Problem statement -
Convert every line of the data below into a Markdown table with two columns, No. and Text: number each row and put the line under Text. Leave out blank lines.

Information supplied -
—————
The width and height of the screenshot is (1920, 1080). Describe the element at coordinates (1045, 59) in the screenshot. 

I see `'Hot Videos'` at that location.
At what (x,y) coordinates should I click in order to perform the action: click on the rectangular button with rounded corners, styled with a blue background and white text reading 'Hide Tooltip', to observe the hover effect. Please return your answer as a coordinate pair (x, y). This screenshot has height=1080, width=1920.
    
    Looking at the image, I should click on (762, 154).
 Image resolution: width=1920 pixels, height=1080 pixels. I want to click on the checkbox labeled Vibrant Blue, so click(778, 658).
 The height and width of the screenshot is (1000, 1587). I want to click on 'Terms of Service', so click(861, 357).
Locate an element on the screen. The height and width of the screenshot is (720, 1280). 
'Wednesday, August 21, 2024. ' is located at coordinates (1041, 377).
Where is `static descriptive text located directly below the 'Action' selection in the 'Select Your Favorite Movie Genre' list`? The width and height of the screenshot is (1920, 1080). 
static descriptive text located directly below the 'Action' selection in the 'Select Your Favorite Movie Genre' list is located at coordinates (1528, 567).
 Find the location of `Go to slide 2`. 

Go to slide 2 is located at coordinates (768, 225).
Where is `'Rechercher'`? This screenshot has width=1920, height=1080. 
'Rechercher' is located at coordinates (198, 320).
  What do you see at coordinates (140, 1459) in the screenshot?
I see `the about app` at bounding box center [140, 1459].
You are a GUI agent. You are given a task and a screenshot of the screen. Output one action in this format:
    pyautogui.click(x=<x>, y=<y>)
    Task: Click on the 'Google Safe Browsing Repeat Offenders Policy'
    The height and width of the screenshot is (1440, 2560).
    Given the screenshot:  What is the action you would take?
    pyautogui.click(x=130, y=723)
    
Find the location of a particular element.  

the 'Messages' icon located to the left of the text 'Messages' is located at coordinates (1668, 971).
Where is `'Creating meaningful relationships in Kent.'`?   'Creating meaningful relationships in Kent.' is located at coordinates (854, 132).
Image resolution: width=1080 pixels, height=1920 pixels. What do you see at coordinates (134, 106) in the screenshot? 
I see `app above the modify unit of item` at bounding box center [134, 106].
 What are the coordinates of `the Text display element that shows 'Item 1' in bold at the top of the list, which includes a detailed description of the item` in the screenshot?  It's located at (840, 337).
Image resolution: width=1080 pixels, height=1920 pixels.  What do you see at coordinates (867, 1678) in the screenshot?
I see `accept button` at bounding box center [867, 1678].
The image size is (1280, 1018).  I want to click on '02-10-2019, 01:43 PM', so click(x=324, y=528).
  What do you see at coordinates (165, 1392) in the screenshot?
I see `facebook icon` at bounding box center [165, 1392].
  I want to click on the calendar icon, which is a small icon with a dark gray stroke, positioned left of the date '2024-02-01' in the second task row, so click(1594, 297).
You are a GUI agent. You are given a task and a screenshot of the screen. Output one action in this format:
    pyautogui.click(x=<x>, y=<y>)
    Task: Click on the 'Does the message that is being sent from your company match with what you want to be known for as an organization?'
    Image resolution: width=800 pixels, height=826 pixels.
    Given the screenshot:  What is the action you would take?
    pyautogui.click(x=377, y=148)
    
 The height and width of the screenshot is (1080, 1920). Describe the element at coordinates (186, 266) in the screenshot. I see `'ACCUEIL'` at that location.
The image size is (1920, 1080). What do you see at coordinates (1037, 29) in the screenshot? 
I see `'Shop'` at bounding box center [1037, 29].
—————
Written response -
| No. | Text |
|---|---|
| 1 | The width and height of the screenshot is (1920, 1080). Describe the element at coordinates (1045, 59) in the screenshot.  |
| 2 | I see `'Hot Videos'` at that location. |
| 3 | At what (x,y) coordinates should I click in order to perform the action: click on the rectangular button with rounded corners, styled with a blue background and white text reading 'Hide Tooltip', to observe the hover effect. Please return your answer as a coordinate pair (x, y). This screenshot has height=1080, width=1920. |
| 4 |     Looking at the image, I should click on (762, 154). |
| 5 |  Image resolution: width=1920 pixels, height=1080 pixels. I want to click on the checkbox labeled Vibrant Blue, so click(778, 658). |
| 6 |  The height and width of the screenshot is (1000, 1587). I want to click on 'Terms of Service', so click(861, 357). |
| 7 | Locate an element on the screen. The height and width of the screenshot is (720, 1280).  |
| 8 | 'Wednesday, August 21, 2024. ' is located at coordinates (1041, 377). |
| 9 | Where is `static descriptive text located directly below the 'Action' selection in the 'Select Your Favorite Movie Genre' list`? The width and height of the screenshot is (1920, 1080).  |
| 10 | static descriptive text located directly below the 'Action' selection in the 'Select Your Favorite Movie Genre' list is located at coordinates (1528, 567). |
| 11 |  Find the location of `Go to slide 2`.  |
| 12 | Go to slide 2 is located at coordinates (768, 225). |
| 13 | Where is `'Rechercher'`? This screenshot has width=1920, height=1080.  |
| 14 | 'Rechercher' is located at coordinates (198, 320). |
| 15 |   What do you see at coordinates (140, 1459) in the screenshot? |
| 16 | I see `the about app` at bounding box center [140, 1459]. |
| 17 | You are a GUI agent. You are given a task and a screenshot of the screen. Output one action in this format: |
| 18 |     pyautogui.click(x=<x>, y=<y>) |
| 19 |     Task: Click on the 'Google Safe Browsing Repeat Offenders Policy' |
| 20 |     The height and width of the screenshot is (1440, 2560). |
| 21 |     Given the screenshot:  What is the action you would take? |
| 22 |     pyautogui.click(x=130, y=723) |
| 23 | Find the location of a particular element.   |
| 24 | the 'Messages' icon located to the left of the text 'Messages' is located at coordinates (1668, 971). |
| 25 | Where is `'Creating meaningful relationships in Kent.'`?   'Creating meaningful relationships in Kent.' is located at coordinates (854, 132). |
| 26 | Image resolution: width=1080 pixels, height=1920 pixels. What do you see at coordinates (134, 106) in the screenshot?  |
| 27 | I see `app above the modify unit of item` at bounding box center [134, 106]. |
| 28 |  What are the coordinates of `the Text display element that shows 'Item 1' in bold at the top of the list, which includes a detailed description of the item` in the screenshot?  It's located at (840, 337). |
| 29 | Image resolution: width=1080 pixels, height=1920 pixels.  What do you see at coordinates (867, 1678) in the screenshot? |
| 30 | I see `accept button` at bounding box center [867, 1678]. |
| 31 | The image size is (1280, 1018).  I want to click on '02-10-2019, 01:43 PM', so click(x=324, y=528). |
| 32 |   What do you see at coordinates (165, 1392) in the screenshot? |
| 33 | I see `facebook icon` at bounding box center [165, 1392]. |
| 34 |   I want to click on the calendar icon, which is a small icon with a dark gray stroke, positioned left of the date '2024-02-01' in the second task row, so click(1594, 297). |
| 35 | You are a GUI agent. You are given a task and a screenshot of the screen. Output one action in this format: |
| 36 |     pyautogui.click(x=<x>, y=<y>) |
| 37 |     Task: Click on the 'Does the message that is being sent from your company match with what you want to be known for as an organization?' |
| 38 |     Image resolution: width=800 pixels, height=826 pixels. |
| 39 |     Given the screenshot:  What is the action you would take? |
| 40 |     pyautogui.click(x=377, y=148) |
| 41 |  The height and width of the screenshot is (1080, 1920). Describe the element at coordinates (186, 266) in the screenshot. I see `'ACCUEIL'` at that location. |
| 42 | The image size is (1920, 1080). What do you see at coordinates (1037, 29) in the screenshot?  |
| 43 | I see `'Shop'` at bounding box center [1037, 29]. |